In the Habitat world, every build starts with a plan. In a simple and declarative Bash (for Linux builds) or PowerShell (for Windows builds) format, you write a plan file to tell Habitat information about your application’s source code, what libraries and services your application requires to build, and what libraries and services your application requires to run.

You also declare what other services your application depends on so that it can discover or wait for those to appear when it is deployed and running. For example, my application requires a Postgres database, or, my application might connect to either a Postgres database or a Postgres as a service.
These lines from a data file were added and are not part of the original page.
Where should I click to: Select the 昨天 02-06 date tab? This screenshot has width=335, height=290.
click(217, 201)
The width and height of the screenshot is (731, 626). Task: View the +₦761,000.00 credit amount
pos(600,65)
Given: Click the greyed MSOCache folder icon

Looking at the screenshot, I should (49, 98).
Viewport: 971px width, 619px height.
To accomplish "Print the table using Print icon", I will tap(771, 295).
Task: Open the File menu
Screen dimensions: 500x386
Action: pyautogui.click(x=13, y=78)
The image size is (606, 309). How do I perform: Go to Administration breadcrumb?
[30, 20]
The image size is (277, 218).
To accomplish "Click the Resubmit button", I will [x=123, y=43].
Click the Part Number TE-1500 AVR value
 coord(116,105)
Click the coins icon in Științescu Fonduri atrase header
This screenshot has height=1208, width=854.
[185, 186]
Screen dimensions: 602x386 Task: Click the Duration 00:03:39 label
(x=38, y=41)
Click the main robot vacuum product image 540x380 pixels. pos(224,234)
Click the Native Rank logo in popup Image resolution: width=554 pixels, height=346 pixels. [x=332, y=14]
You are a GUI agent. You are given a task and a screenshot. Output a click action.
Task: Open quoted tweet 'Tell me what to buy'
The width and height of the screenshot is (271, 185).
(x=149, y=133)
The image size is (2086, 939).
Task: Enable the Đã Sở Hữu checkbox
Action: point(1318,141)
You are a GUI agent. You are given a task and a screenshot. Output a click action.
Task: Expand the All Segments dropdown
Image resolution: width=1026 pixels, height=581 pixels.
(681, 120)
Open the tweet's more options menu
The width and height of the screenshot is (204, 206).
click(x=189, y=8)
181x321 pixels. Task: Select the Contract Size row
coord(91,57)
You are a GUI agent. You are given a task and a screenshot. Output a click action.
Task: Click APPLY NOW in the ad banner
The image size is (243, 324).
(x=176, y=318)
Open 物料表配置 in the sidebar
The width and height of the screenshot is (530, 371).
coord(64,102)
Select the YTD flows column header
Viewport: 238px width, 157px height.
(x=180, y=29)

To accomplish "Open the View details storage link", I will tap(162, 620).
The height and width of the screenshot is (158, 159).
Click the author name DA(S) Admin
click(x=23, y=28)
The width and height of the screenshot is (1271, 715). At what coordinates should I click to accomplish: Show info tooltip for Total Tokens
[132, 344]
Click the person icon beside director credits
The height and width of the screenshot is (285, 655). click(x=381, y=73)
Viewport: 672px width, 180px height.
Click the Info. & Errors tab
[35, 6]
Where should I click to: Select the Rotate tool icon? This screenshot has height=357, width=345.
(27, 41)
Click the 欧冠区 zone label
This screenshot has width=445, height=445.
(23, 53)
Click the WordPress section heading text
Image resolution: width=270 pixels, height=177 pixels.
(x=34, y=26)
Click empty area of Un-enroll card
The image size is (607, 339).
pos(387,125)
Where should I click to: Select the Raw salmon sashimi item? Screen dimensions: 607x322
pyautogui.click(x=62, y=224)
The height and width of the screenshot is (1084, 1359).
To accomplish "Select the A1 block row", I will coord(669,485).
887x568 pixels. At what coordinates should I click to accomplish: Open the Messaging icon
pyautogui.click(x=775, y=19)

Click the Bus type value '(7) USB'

This built-in composability of your application and the services it depends upon in the runtime gets declared up front, so your application artifact is shipped with all of the information it needs to successfully run wherever it ends up being deployed.

Once you’ve written your plan, you then take inventory of the other options for your app. Using Habitat Builder, you can connect your GitHub repo to Builder, and upload your plan file. You then click a button to kick off an initial build, specifying if you want to export your builds automatically into a Docker container and then publish it to the container registry of your choice (Dockerhub, AWS ECS, Azure ACS, etc). Alternatively, you can build your package locally using the Habitat Studio, which is a clean room build environment that allows you to build your Habitat artifact (*.hart) without unintentionally picking up any stray local dependencies. You can then upload that package to Habitat Builder to share with collaborators, or simply deploy it immediately.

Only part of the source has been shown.